RMT union vows to keep pressure on company and repeats calls for it to be taken into public ownership

MARITIME union RMT slammed law-breaking P&O Ferries today after the disgraced company made an unsuccessful attempt to cut the pay of its new, cheaper agency staff.

The union vowed to keep the pressure on P&O after the U-turn and also repeated its calls for the company to be taken into public ownership and for the 800 workers it sacked in a crude cost-cutting move to be reinstated.

Last month, P&O Ferries boss Peter Hebblethwaite admitted to MPs that the dismissal of the workers without notice was illegal.

The RMT said that it had  intervened on Sunday after the company tried to force agency workers to sign new contracts with sharply reduced pay.

P&O was forced to back down after RMT called in the Maritime Coastguard Agency (MCA), which reinstated the agency workers’ original wages.

RMT general secretary Mick Lynch said: “Due to the pressure from RMT seafarers, P&O have been prevented from further cutting the pay of vulnerable agency crew.

“There are no depths to which P&O and their Dubai owners at DP World will sink to extract the maximum profit from ferry crews operating our vital maritime supply chains.

“This is underlined by the fact that despite this U-turn, P&O are still only paying barely half the UK minimum wage of £9.50 per hour.

“Ultimately, staffing ships with superexploited agency staff is not just morally wrong, it undercuts those remaining ferry operators who do abide by union rates of pay and conditions and undermines passenger safety.

“The only way out of this latest crisis at the ferry operator is for the government to take over the running of P&O vessels and reinstate directly employed staff on union rates of pay.“

However, in a statement published today, P&O Ferries claimed that “no agency seafarers were asked to accept reduced wages” and that there had been an “administrative misunderstanding.”

RMT rejected these assertions, with a union spokesman saying: “P&O’s statement is contradictory.

“On the one hand, they claim there was an administrative misunderstanding which they rectified. And on the other, they say there was never an attempt to pay agency workers lower rates of pay.

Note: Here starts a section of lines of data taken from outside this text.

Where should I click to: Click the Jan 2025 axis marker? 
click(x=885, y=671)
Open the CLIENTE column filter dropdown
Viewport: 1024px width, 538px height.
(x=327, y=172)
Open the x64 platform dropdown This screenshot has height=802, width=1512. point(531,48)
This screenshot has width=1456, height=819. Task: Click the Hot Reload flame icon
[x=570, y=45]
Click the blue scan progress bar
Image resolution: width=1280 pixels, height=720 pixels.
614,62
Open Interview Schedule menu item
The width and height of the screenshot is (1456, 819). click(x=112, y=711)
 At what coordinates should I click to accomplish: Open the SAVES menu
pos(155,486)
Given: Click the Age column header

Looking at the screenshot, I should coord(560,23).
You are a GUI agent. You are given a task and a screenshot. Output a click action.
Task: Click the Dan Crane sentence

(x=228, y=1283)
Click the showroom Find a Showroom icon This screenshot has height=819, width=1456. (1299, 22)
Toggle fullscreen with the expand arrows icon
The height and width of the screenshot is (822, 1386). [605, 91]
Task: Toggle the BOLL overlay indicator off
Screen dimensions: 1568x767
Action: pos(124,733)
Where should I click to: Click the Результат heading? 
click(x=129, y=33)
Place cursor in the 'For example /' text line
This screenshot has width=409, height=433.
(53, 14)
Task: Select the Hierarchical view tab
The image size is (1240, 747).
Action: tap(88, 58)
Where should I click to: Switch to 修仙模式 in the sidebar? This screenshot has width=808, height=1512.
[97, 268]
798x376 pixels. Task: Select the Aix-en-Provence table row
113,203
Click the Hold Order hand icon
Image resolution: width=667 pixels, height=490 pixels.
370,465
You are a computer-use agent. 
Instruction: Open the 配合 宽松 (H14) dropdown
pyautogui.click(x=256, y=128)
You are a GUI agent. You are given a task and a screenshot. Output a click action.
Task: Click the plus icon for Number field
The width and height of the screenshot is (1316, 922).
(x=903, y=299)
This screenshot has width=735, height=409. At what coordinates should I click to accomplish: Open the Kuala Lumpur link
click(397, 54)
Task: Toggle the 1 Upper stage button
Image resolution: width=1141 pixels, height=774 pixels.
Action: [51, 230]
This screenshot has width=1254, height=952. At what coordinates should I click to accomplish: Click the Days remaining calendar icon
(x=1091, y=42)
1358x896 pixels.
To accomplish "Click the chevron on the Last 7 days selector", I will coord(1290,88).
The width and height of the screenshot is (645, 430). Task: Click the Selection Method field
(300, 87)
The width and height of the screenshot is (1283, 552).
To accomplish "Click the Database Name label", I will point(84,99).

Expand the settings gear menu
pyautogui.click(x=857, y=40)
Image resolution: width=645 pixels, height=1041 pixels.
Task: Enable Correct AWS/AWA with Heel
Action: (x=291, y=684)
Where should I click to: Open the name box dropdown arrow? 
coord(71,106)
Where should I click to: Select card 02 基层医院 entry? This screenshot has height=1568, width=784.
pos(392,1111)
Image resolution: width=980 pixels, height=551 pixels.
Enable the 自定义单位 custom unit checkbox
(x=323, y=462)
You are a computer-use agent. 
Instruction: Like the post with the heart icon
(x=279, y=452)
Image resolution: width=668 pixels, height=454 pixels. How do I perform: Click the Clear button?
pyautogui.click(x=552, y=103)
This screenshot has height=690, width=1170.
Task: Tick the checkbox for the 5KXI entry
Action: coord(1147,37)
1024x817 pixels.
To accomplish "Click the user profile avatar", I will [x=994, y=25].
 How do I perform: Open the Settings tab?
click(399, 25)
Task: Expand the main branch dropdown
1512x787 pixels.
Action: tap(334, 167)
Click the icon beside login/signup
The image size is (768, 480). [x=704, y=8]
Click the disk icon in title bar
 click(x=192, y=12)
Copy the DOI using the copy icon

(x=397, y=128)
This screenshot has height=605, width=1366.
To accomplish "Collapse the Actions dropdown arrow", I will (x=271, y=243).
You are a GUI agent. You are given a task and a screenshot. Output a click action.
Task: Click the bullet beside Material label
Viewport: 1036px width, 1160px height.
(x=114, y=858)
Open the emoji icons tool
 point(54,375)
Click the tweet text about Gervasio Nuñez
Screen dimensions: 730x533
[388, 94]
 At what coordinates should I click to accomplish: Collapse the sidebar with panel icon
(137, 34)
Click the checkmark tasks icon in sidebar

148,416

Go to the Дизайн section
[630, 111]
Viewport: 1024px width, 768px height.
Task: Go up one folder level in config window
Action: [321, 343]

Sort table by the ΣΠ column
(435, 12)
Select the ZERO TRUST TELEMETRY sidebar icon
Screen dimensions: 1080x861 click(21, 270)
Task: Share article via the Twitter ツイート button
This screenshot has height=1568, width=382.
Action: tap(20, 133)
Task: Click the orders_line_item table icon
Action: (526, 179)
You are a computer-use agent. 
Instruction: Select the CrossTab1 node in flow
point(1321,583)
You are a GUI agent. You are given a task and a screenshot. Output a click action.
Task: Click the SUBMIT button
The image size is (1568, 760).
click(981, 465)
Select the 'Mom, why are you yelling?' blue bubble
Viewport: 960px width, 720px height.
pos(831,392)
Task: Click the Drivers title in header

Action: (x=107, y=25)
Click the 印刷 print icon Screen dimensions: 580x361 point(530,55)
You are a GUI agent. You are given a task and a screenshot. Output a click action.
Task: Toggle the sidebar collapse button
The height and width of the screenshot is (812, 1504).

“The fact is P&O were caught trying to pay people from South America inferior wages to their counterparts in Europe and the MCA made them change those contracts. 

“We have seen contracts of agency workers where they are being paid the equivalent of £4.35 an hour for 17 weeks’ work.”

The Sunday Mirror reported seeing an email from an agency seafarer who said: “They don’t care about rights. This is my sixth day working without contract, please help us. They try to give us less money. We are desperate.”

RMT national secretary Darren Procter said that P&O Ferries had “brought people in on a month’s contract, some on two-month contracts” and then told them that they had to accept lower pay rates if they wanted to stay on.

Labour shadow transport secretary Louise Haigh said: “P&O Ferries have sunk to a desperate new low, all while the £325,000 per year chief executive faces no consequences whatsoever.

“This shameless board should be struck off for good. Ministers are still letting them get away with it.”

Transport Secretary Grant Shapps, who has vowed to introduce legislation to bring P&O into line, said that the company “must pay the minimum wage like all UK businesses.”